LISTING:
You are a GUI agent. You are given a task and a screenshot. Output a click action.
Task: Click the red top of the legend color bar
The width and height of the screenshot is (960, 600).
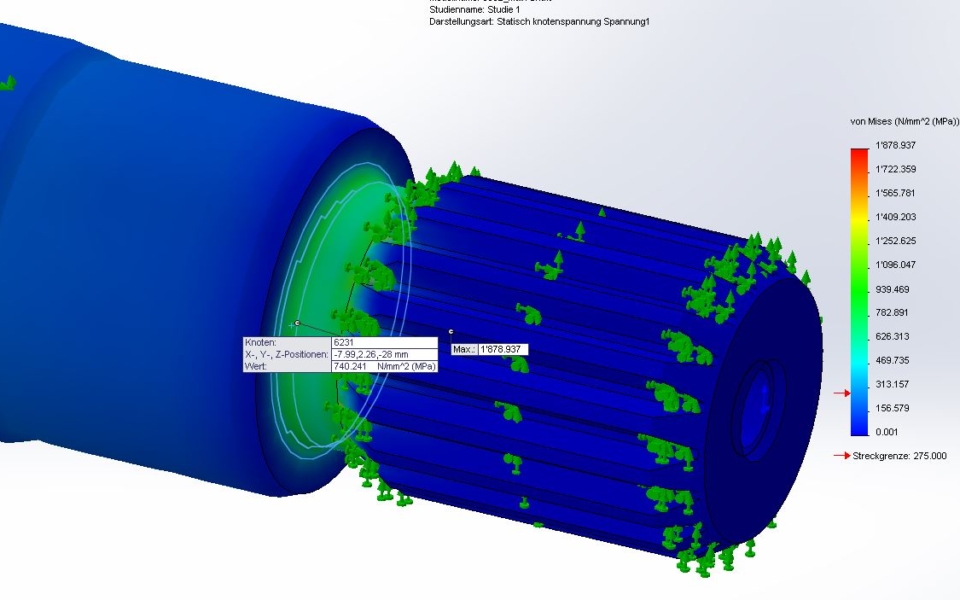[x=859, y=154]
==
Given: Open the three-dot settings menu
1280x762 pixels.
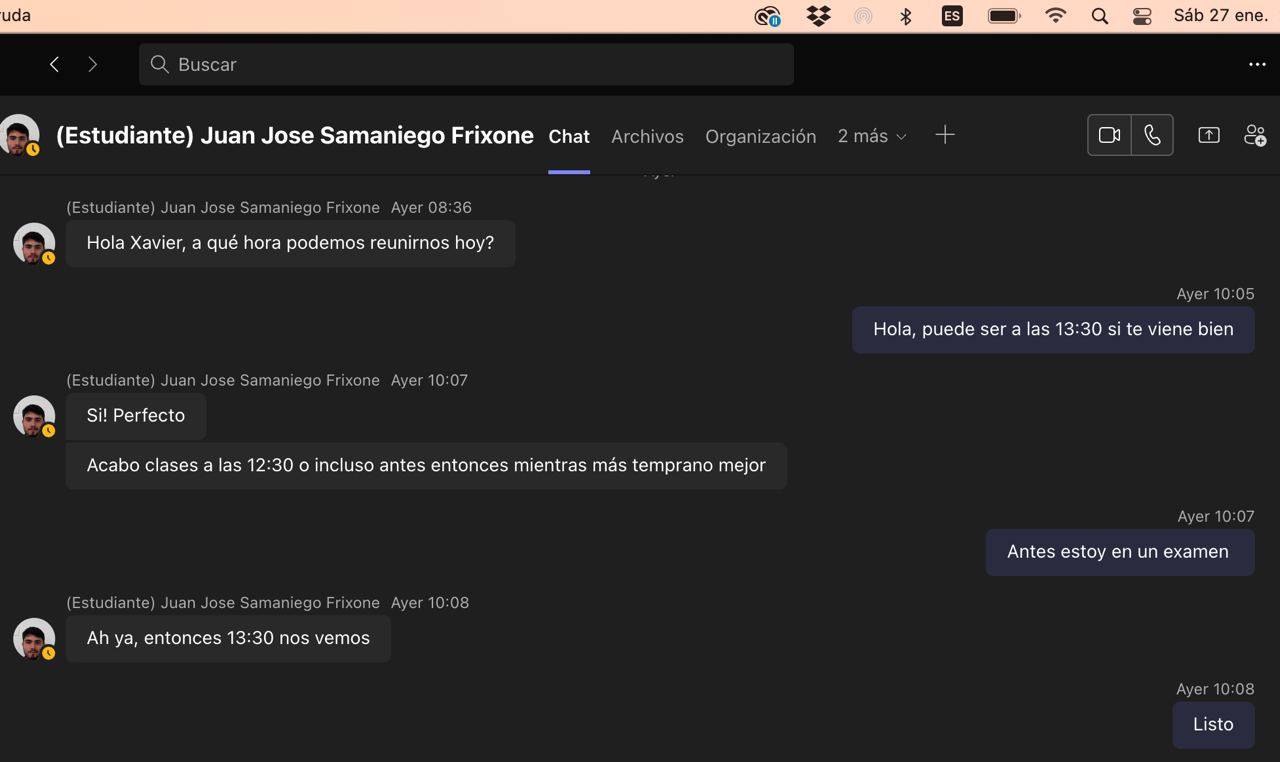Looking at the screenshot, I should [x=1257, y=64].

WORK INSTRUCTIONS:
Update the data starting at the line containing "Given: Open the three-dot settings menu" and ending at the line containing "Looking at the" by replacing "settings" with "options", leaving everything else unchanged. Reproduce only those lines, omitting the pictures.

CORRECT OUTPUT:
Given: Open the three-dot options menu
1280x762 pixels.
Looking at the screenshot, I should [x=1257, y=64].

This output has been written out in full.